La souveraineté sur les ressources naturelles
Poursuivant son intervention, Jay Dharmadhikari a réaffirmé le soutien de la France à la souveraineté des États sur leurs ressources naturelles. Le diplomate a également indiqué que la France soutenait l'objectif porté par la République démocratique du Congo visant à renforcer la cohérence des initiatives internationales destinées à garantir une gestion responsable des ressources naturelles, assurant que Paris était « pleinement disposé à contribuer aux travaux du Conseil » sur cette question.
« La souveraineté de chaque État sur ses ressources naturelles est un principe fondamental. Celles-ci doivent être mises au service du développement durable et équitable des populations. La France soutient l'objectif exprimé par la République démocratique du Congo d'œuvrer au perfectionnement et à la cohérence des initiatives internationales visant à assurer le bon usage de ces ressources. Pour l'avenir, nous sommes pleinement disposés à contribuer aux travaux du Conseil à cette fin », a-t-il assuré au nom du gouvernement français.
Cette initiative s'inscrit dans le prolongement de la réunion organisée selon la formule Arria ainsi que du débat de haut niveau, au cours desquels la RDC entend donner un nouvel élan à ce dossier, qu'elle considère comme prioritaire durant son mandat au Conseil de sécurité pour la période 2026-2027.

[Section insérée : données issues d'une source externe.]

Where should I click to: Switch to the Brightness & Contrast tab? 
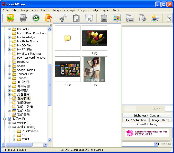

Le pays dispose d'importantes réserves de minerais critiques et occupe une place centrale dans les chaînes d'approvisionnement mondiales, attirant ainsi l'attention des grandes puissances et des multinationales. Dans le même temps, il demeure confronté à des défis sécuritaires persistants liés à l'exploitation de ses ressources naturelles, l'extraction et le trafic illicites de minerais continuant d'alimenter les conflits et l'instabilité, notamment dans les provinces orientales.
Ces initiatives interviennent dans un contexte marqué par le partenariat stratégique conclu entre la République démocratique du Congo et les États-Unis autour des minerais critiques, mais également par l'accord de Washington signé entre Kinshasa et Kigali.